I. Une infraction pénale intentionnelle aux éléments strictement définis
L'article L. 8251-1 du Code du travail érige en infraction le fait d'employer un étranger non muni d'une autorisation de travail. L'incrimination est précisée par l'article L. 8256-2, qui fixe les peines applicables à l'employeur personne physique : cinq ans d'emprisonnement et 30 000 euros d'amende par travailleur concerné. En cas de récidive, les peines peuvent être doublées conformément à l'article 132-71 du Code pénal.
Le caractère intentionnel de l'infraction mérite une attention particulière. La jurisprudence retient que la seule inexécution de l'obligation de vérification suffit à caractériser l'élément moral. L'employeur doit non seulement exiger la présentation de l'original du document d'identité, mais encore s'assurer de la validité du titre de séjour et de son adéquation au poste, à la période et à la zone géographique d'emploi. La simple déclaration préalable à l'embauche ou l'établissement de bulletins de paie ne permettent pas d'écarter l'infraction si le salarié ne disposait pas d'un titre approprié.
Un mécanisme d'exonération est toutefois prévu à l'article L. 8256-2, alinéa 4 : n'est pas punissable l'employeur qui, sans intention de participer à une fraude et sans en avoir connaissance, a procédé aux vérifications requises auprès des administrations compétentes. La charge de la preuve de ces diligences incombe à l'employeur.
Les personnes morales peuvent également voir leur responsabilité pénale engagée en application des articles L. 8256-7 et L. 8256-8. Des peines complémentaires peuvent être prononcées : interdiction d'exercer (C. pén., art. 131-27), confiscation (art. 131-21), exclusion des marchés publics, affichage de la décision ou fermeture d'établissement (C. trav., art. L. 8256-7-1).
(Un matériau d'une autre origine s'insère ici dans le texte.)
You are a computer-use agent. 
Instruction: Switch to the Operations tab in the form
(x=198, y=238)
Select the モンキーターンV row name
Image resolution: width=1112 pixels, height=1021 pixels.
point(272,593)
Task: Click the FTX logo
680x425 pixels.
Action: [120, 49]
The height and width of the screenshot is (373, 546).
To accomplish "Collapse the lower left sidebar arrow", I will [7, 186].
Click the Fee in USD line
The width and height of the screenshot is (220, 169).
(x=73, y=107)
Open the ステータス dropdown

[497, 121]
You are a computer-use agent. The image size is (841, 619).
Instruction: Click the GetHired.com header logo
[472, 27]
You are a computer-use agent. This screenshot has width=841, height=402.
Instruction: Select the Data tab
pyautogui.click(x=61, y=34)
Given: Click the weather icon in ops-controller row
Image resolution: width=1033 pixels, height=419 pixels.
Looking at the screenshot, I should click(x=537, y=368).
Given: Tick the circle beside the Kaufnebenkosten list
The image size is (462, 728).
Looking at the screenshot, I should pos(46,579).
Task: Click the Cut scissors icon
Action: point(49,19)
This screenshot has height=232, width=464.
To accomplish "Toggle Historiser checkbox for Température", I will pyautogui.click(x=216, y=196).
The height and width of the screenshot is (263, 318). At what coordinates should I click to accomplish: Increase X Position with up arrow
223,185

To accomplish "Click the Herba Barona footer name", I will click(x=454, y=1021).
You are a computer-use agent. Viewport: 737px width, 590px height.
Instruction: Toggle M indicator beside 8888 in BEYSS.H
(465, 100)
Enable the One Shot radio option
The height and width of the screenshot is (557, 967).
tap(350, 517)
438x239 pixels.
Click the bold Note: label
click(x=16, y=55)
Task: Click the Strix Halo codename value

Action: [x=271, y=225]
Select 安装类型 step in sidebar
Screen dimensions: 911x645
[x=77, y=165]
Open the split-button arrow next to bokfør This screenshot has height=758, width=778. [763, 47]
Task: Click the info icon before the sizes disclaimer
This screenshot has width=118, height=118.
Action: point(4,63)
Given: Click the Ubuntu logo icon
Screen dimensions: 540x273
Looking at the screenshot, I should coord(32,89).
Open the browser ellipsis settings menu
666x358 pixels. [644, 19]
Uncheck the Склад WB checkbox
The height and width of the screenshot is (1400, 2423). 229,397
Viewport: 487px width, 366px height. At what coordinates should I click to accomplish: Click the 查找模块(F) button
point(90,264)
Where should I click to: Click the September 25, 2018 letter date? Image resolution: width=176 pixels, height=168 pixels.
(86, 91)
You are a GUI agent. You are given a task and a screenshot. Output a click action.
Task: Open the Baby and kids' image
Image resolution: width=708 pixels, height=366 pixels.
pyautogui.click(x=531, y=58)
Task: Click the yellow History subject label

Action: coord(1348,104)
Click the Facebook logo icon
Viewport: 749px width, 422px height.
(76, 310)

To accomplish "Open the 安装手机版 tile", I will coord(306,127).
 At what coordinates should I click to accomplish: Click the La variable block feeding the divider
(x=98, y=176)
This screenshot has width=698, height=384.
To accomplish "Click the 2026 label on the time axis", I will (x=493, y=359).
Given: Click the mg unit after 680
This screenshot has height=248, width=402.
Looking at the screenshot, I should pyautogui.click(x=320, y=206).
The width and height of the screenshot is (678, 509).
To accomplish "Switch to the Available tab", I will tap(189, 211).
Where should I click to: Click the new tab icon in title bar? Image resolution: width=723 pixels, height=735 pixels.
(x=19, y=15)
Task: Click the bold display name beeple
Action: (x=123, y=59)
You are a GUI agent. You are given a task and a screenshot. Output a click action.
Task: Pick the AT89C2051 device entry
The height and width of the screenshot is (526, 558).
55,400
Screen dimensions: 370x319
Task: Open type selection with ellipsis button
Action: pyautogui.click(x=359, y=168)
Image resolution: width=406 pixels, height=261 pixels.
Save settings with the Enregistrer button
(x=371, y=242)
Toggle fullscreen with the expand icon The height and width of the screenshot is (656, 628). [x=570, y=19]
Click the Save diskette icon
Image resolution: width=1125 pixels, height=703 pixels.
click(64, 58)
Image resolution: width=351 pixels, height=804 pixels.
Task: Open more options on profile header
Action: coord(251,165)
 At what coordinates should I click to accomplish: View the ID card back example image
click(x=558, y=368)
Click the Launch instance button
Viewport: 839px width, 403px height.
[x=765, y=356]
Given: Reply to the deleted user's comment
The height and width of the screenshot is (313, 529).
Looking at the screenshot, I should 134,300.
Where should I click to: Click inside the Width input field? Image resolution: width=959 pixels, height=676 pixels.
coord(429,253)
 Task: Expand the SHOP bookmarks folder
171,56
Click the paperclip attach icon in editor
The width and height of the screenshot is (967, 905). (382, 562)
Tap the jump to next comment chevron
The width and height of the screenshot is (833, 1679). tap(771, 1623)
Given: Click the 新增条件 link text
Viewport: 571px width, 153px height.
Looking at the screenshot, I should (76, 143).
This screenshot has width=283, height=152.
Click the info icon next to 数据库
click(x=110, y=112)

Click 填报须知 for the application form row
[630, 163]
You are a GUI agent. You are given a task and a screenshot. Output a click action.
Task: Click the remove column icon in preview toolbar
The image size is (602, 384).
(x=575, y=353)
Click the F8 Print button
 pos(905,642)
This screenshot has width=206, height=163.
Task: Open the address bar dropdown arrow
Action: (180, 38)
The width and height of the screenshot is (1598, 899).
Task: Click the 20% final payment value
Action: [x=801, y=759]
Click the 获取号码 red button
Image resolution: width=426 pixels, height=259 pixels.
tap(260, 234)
Ainsi, l'infraction ne repose pas sur la démonstration d'une volonté frauduleuse explicite, mais sur la carence dans l'obligation de contrôle.
II. Un système de sanctions cumulatives et de responsabilités élargies
Au volet pénal s'ajoute un régime administratif autonome. L'article L. 8253-1 du Code du travail prévoit une amende administrative due à l'Office français de l'immigration et de l'intégration, pouvant atteindre 5 000 fois le taux horaire du minimum garanti par travailleur concerné, portée à 15 000 fois en cas de réitération. Cette amende est indépendante des poursuites pénales.
Les articles L. 8272-1 à L. 8272-5 organisent par ailleurs des sanctions administratives complémentaires : refus ou remboursement des aides publiques perçues dans les douze mois précédant le procès-verbal, fermeture administrative pour une durée maximale de trois mois, exclusion de contrats administratifs. Le non-respect de ces mesures est lui-même pénalement sanctionné.
Sur le terrain social, l'article L. 242-1-2 du Code de la sécurité sociale prévoit, en cas de travail dissimulé, un redressement forfaitaire calculé sur la base de six mois de SMIC, sauf preuve contraire apportée par l'employeur. Des majorations sont applicables en vertu de l'article L. 243-7-7, et les exonérations de cotisations peuvent être annulées dans les conditions prévues aux articles L. 133-4-2 et L. 244-11.
La responsabilité peut également s'étendre au donneur d'ordre. En application de l'article L. 8254-2 du Code du travail, celui qui, informé par écrit de l'emploi irrégulier par son cocontractant, n'enjoint pas immédiatement à celui-ci de faire cesser la situation, est tenu solidairement au paiement des salaires et indemnités dus au travailleur.
Enfin, le salarié étranger sans autorisation n'encourt pas, en tant que tel, de sanction pénale pour le seul fait d'avoir travaillé. Il conserve ses droits salariaux (C. trav., art. L. 8252-1 s.) et bénéficie d'une indemnité forfaitaire minimale de trois mois de salaire, portée à six mois en cas de travail dissimulé (art. L. 8223-1). En revanche, l'absence d'autorisation peut entraîner le retrait ou le non-renouvellement du titre de séjour en application des dispositions du Code des étrangers (notamment art. L. 432-6 s.).
L'emploi d'un étranger sans autorisation de travail révèle ainsi un dispositif répressif à plusieurs niveaux, combinant droit pénal, droit administratif, droit social et droit des étrangers. Le c?ur du risque demeure concentré sur l'employeur, tenu à une obligation de vigilance dont la méconnaissance suffit à déclencher un contentieux aux conséquences potentiellement majeures.